Les stratégies de protection et bonnes pratiques contre le phishing
Face à l’ampleur et à la complexité croissantes des attaques par phishing, la protection repose sur une approche multicouche alliant prévention technique, formation humaine et adaptation continue aux nouvelles méthodes employées par les cybercriminels. Que l’on soit simple utilisateur ou responsable de la sécurité informatique d’une entreprise, certaines bonnes pratiques sont aujourd’hui incontournables.
Pour les particuliers :
Pensez à :
- Vérifier l’adresse de l’expéditeur et analyser soigneusement l’URL des liens avant de cliquer : un domaine suspect, une faute de frappe ou un nom d’expéditeur incongru doivent immédiatement alerter ;
- Activer l’authentification à deux facteurs (2FA) sur tous les comptes importants (messagerie, banque, réseaux sociaux). Cette seconde couche de sécurité empêche l’accès même en cas de vol de mot de passe ;
- Ne jamais transmettre d’informations sensibles (codes, mots de passe, RIB) par email ou téléphone, même si la demande semble émaner d’une source fiable ;
- Utiliser un gestionnaire de mots de passe pour générer et stocker des identifiants robustes et uniques pour chaque service ;
- Maintenir les systèmes à jour : une faille non corrigée dans un navigateur, une application ou un système d’exploitation peut être exploitée via un lien malveillant.
Pour les entreprises :
Voici ce qu’il convient de faire :
- Former régulièrement les collaborateurs à reconnaître les tentatives de phishing : campagnes de simulation, quiz interactifs, analyses de cas réels ;
- Déployer des protections techniques avancées : filtrage SMTP/IMAP, détection de liens piégés, antivirus à jour, sandboxing pour les pièces jointes ;
- Configurer les protocoles SPF, DKIM et DMARC pour empêcher l’usurpation de domaine et l’envoi de faux emails au nom de l’entreprise ;
- Adopter des outils de surveillance de terminaux comme les EDR (Endpoint Detection & Response), capables de détecter des comportements suspects en temps réel ;
- Segmenter les réseaux internes et limiter les privilèges administratifs pour éviter la propagation latérale d’un malware en cas de compromission initiale.

## ÉNONCÉ DU PROBLÈME
Poursuivez le texte sur la protection contre le phishing à partir de sa dernière phrase. Le matériel qui suit n'est pas nécessaire.

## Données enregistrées

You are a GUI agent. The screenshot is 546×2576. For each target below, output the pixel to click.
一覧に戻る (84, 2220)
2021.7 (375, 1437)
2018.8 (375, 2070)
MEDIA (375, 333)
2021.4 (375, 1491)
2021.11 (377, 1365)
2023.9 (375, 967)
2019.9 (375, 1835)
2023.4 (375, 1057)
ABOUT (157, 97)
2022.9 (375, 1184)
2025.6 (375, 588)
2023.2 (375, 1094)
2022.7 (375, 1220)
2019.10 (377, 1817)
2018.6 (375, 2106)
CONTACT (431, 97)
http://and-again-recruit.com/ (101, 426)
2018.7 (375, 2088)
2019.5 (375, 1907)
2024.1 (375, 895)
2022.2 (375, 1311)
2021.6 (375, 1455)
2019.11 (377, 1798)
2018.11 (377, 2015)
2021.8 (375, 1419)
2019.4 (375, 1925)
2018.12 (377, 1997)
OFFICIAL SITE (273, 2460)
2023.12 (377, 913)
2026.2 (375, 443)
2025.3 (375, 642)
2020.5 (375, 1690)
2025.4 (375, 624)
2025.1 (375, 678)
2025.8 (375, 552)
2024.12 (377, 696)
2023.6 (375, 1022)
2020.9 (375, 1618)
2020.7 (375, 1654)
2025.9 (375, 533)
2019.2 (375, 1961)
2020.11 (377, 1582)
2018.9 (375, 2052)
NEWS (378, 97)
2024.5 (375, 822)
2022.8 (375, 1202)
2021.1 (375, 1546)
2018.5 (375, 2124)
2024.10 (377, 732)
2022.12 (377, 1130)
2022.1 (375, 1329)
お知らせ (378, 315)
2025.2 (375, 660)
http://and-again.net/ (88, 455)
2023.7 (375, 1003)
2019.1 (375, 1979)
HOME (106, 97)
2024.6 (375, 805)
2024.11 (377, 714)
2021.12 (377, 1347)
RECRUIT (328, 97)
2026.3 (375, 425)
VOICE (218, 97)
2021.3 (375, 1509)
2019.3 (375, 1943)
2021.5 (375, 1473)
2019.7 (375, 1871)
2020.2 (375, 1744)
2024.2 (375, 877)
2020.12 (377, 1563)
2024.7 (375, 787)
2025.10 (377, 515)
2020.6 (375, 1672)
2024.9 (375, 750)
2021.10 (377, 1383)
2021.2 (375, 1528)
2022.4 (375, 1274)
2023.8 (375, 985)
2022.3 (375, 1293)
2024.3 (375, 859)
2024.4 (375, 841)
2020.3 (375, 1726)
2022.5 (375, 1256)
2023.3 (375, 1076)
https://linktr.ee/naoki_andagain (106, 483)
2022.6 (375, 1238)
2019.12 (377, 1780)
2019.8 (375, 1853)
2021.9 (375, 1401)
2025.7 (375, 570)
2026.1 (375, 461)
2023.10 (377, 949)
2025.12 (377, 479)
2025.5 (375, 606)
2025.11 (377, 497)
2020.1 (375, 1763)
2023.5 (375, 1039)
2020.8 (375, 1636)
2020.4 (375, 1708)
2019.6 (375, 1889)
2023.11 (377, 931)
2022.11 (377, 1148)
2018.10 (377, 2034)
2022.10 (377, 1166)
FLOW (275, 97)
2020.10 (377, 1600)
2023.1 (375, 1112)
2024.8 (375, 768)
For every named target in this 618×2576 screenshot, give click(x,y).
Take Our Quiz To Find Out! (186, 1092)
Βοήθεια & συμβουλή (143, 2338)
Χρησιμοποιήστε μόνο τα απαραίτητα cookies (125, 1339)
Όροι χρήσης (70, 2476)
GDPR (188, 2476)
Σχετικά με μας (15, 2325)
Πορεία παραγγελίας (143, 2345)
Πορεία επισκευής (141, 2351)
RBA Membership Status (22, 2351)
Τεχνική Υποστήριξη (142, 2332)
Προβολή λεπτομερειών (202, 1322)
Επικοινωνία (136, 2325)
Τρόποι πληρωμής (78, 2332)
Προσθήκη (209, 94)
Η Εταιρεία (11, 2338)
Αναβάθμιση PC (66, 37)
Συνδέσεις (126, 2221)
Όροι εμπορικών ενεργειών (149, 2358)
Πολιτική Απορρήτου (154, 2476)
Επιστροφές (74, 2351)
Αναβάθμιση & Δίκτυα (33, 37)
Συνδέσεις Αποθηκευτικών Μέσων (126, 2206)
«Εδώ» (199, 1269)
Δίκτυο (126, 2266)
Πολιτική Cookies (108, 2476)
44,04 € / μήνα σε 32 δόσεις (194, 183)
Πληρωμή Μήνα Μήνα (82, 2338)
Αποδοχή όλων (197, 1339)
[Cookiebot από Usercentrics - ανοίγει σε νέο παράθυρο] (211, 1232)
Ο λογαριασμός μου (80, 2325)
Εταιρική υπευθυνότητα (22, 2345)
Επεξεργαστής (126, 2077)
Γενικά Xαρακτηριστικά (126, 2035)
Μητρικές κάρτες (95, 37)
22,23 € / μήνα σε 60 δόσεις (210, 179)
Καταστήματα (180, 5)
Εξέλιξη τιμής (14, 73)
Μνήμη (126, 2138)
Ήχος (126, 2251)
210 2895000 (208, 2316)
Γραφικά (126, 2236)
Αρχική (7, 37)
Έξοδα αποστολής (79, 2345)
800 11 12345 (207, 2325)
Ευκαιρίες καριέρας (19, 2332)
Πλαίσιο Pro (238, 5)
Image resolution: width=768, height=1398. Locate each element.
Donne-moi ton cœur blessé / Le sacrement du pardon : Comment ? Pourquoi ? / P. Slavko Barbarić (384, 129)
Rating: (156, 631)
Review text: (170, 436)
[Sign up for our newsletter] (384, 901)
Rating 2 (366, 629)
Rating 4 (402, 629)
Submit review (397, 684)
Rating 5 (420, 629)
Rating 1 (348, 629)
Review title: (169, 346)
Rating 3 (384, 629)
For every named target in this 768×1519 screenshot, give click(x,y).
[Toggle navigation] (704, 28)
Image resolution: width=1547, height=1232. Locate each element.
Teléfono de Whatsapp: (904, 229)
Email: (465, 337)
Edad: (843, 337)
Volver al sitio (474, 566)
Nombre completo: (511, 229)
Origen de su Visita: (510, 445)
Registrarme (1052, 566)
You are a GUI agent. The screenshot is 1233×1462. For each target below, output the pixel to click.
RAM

## VOTRE RÉPONSE
Le phishing comme vecteur de ransomware
Au-delà du vol de données, le phishing est aujourd’hui l’un des principaux canaux de diffusion des ransomwares — ces logiciels malveillants qui chiffrent les données de l’utilisateur ou de l’entreprise, exigeant ensuite une rançon pour leur restitution. De nombreuses attaques récentes (Ryuk, Conti, LockBit, Clop…) ont débuté par un simple clic sur une pièce jointe ou un lien piégé dans un email frauduleux.
Ces ransomwares exploitent souvent des macros dans des documents Office, des fichiers compressés contenant des
exécutables ou encore des failles de logiciels non corrigées. Une fois introduits dans le système, ils peuvent :
- chiffrer l’ensemble des données accessibles,
- désactiver les sauvegardes locales,
- propager latéralement à travers le réseau,
- voler des informations avant le chiffrement (double extorsion).
C’est pourquoi une politique anti-phishing efficace constitue une première ligne de défense contre les ransomwares. La mise en œuvre de sauvegardes régulières déconnectées (offline ou cloud isolé) est également essentielle pour restaurer les données en cas d’attaque réussie.
Signaler les tentatives et agir collectivement
La cyber-hygiène collective repose aussi sur la capacité de chaque utilisateur à identifier et à signaler les tentatives de fraude. En France, les incidents peuvent être remontés via :
- cybermalveillance.gouv.fr : plateforme nationale d’assistance et de prévention ;
- phishing-initiative.eu : site permettant de signaler des liens frauduleux pour blocage automatique par les navigateurs ;
- signal-spam.fr : plateforme dédiée au signalement des courriels indésirables.
En définitive, lutter contre le phishing nécessite une combinaison d’outils techniques, de formation continue et de réflexes quotidiens. Dans un monde numérique en perpétuelle mutation, la vigilance reste la meilleure défense.